> _Your goal_
In this material, which lines include the string "options"? Show them.
====== Data ======
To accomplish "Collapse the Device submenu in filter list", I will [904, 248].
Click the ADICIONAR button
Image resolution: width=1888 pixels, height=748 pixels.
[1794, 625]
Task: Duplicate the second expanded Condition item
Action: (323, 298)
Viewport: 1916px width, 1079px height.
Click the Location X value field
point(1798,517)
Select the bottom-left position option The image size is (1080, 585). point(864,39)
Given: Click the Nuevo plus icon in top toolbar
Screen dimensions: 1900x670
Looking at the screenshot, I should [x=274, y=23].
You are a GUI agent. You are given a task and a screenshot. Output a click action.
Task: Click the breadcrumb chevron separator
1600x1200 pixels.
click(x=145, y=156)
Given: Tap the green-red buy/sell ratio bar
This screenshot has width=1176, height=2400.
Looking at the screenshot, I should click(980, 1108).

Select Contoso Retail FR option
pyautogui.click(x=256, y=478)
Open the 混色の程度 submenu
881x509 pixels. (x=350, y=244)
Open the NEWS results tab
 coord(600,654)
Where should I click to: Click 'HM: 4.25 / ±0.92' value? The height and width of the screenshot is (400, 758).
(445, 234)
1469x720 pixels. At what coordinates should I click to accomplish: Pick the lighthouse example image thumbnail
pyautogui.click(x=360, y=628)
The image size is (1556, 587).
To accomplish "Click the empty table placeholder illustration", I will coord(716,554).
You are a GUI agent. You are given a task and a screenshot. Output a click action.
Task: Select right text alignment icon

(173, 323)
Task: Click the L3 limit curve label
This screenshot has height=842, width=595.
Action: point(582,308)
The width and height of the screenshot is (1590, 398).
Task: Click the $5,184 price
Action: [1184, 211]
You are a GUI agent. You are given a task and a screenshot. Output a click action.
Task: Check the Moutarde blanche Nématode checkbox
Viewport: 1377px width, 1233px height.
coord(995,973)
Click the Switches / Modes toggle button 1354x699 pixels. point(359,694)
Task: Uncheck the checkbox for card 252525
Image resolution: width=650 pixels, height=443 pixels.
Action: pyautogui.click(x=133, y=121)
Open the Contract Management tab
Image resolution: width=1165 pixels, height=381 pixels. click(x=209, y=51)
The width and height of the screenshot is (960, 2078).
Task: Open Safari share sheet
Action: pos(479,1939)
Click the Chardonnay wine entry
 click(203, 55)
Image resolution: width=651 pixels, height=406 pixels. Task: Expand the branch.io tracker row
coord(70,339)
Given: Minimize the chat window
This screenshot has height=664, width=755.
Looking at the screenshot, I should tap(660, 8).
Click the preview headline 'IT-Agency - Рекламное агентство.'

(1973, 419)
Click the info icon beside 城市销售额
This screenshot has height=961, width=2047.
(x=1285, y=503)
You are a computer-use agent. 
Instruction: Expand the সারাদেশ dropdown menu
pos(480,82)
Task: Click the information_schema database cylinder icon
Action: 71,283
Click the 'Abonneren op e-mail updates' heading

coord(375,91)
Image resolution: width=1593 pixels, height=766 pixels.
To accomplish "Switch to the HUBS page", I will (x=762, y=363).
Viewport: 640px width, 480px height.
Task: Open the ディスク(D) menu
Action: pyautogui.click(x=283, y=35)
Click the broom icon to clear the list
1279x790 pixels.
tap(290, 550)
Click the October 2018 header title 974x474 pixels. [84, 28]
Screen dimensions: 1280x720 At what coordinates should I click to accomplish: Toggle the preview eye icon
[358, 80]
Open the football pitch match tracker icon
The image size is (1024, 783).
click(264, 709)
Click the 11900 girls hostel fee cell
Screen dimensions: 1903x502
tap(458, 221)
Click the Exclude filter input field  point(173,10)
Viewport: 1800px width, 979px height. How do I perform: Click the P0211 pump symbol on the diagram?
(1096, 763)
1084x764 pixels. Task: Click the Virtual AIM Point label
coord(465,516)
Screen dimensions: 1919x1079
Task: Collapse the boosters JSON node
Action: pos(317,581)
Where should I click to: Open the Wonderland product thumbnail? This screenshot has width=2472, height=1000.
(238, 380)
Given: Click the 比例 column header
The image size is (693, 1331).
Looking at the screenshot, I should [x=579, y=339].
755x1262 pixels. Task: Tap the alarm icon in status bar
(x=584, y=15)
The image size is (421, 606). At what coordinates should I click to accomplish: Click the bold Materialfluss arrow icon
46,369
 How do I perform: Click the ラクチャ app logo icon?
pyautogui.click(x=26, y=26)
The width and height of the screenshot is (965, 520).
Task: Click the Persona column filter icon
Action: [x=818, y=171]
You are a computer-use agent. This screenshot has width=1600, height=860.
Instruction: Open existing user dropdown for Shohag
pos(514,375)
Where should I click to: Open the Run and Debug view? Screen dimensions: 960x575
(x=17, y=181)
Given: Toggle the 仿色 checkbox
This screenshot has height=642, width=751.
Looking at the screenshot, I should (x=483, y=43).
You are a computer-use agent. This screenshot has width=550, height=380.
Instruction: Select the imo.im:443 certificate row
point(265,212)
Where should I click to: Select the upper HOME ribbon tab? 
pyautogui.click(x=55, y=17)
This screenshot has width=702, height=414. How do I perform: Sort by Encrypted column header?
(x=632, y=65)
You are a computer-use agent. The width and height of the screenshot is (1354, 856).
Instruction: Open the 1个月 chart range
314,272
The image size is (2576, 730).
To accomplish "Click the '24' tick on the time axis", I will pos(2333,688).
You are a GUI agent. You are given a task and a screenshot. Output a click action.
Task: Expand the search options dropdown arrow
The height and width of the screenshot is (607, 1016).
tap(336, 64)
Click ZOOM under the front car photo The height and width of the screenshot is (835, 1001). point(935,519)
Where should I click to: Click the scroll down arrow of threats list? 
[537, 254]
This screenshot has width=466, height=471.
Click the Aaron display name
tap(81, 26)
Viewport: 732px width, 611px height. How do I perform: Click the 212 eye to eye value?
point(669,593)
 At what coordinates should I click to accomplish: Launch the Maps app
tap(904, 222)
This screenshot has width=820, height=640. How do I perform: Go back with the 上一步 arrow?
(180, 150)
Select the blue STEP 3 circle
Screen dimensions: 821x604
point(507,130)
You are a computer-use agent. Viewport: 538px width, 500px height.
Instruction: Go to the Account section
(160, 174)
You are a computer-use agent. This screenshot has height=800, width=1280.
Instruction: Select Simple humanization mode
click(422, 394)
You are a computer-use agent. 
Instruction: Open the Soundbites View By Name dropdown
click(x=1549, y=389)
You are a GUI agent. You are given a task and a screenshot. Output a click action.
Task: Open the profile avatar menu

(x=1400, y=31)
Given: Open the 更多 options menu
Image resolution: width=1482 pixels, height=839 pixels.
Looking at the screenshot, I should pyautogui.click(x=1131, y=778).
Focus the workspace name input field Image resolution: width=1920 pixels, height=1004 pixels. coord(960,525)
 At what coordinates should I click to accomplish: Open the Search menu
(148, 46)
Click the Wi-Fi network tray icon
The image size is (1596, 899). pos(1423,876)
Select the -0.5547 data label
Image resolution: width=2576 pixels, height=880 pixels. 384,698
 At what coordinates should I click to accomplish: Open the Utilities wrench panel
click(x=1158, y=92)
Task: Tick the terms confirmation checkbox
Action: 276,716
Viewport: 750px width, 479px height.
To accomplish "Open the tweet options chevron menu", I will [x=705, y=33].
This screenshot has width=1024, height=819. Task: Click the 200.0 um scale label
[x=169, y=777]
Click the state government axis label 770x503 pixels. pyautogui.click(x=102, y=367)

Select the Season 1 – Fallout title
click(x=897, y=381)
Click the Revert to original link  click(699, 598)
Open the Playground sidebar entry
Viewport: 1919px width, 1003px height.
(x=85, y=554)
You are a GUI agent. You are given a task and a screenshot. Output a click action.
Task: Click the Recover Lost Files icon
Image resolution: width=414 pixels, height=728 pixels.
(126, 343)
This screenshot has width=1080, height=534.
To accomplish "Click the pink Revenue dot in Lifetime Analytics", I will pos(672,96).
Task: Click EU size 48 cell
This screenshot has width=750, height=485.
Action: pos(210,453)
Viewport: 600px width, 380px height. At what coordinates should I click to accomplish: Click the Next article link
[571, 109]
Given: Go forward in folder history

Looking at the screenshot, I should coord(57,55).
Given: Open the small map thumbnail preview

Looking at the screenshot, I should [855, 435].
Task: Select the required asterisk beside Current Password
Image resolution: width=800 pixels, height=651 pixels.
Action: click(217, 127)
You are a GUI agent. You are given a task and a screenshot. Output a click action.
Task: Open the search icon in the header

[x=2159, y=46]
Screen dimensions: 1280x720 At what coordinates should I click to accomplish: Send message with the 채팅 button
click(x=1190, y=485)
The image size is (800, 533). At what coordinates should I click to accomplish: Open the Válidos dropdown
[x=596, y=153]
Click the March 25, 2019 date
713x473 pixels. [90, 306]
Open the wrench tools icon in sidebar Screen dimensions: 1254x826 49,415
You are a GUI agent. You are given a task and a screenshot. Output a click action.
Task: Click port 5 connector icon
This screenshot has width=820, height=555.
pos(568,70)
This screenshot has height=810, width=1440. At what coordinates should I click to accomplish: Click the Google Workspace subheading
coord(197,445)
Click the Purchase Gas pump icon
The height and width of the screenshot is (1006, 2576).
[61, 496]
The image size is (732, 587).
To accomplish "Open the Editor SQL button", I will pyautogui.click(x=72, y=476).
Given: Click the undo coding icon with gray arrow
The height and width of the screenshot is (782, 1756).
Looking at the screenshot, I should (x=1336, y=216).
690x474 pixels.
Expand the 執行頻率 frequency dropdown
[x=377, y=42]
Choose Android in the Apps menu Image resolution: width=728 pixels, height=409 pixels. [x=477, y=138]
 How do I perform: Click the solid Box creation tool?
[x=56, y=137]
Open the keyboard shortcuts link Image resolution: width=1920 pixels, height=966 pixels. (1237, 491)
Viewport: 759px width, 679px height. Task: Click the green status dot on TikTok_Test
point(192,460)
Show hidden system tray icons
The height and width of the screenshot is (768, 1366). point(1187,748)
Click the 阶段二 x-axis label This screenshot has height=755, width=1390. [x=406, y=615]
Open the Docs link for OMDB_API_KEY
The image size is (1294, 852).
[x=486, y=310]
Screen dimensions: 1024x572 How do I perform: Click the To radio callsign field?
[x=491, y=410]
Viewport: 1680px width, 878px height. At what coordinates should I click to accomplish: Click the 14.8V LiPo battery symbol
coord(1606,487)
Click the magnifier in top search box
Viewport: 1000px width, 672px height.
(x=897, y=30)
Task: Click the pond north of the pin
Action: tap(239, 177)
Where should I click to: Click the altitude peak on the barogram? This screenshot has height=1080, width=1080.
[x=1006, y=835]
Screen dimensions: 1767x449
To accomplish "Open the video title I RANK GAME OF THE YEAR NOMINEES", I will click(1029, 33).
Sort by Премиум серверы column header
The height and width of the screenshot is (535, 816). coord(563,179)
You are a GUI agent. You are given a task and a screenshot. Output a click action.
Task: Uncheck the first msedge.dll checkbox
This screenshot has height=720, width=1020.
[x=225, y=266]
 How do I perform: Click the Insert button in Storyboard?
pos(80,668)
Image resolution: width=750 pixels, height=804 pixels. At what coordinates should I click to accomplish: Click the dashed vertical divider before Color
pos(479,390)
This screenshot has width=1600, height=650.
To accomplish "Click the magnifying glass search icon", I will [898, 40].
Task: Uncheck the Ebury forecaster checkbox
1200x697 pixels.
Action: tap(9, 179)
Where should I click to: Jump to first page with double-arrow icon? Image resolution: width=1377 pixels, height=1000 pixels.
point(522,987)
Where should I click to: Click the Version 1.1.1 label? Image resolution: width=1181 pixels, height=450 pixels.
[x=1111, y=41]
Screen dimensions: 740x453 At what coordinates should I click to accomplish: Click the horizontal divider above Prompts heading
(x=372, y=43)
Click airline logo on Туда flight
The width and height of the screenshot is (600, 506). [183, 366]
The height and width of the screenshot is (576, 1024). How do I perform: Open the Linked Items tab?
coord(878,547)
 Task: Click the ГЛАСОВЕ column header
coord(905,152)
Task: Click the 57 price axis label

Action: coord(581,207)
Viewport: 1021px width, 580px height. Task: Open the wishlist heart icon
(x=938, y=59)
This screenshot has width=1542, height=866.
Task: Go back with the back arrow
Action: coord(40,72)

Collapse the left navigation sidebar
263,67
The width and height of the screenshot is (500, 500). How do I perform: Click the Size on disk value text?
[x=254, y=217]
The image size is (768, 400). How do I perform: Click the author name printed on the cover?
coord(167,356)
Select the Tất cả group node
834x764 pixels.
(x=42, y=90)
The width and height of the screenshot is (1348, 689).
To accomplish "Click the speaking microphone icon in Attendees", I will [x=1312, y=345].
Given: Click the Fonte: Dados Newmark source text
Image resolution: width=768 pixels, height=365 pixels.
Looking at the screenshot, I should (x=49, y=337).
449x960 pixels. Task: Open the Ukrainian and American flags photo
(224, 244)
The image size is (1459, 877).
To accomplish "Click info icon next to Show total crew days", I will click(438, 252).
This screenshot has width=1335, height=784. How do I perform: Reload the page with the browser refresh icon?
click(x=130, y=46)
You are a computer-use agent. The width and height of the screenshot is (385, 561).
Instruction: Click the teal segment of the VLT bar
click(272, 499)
======
> _Result for this task_
Task: Expand the search options dropdown arrow
Given: Open the 更多 options menu
To accomplish "Open the tweet options chevron menu", I will [x=705, y=33].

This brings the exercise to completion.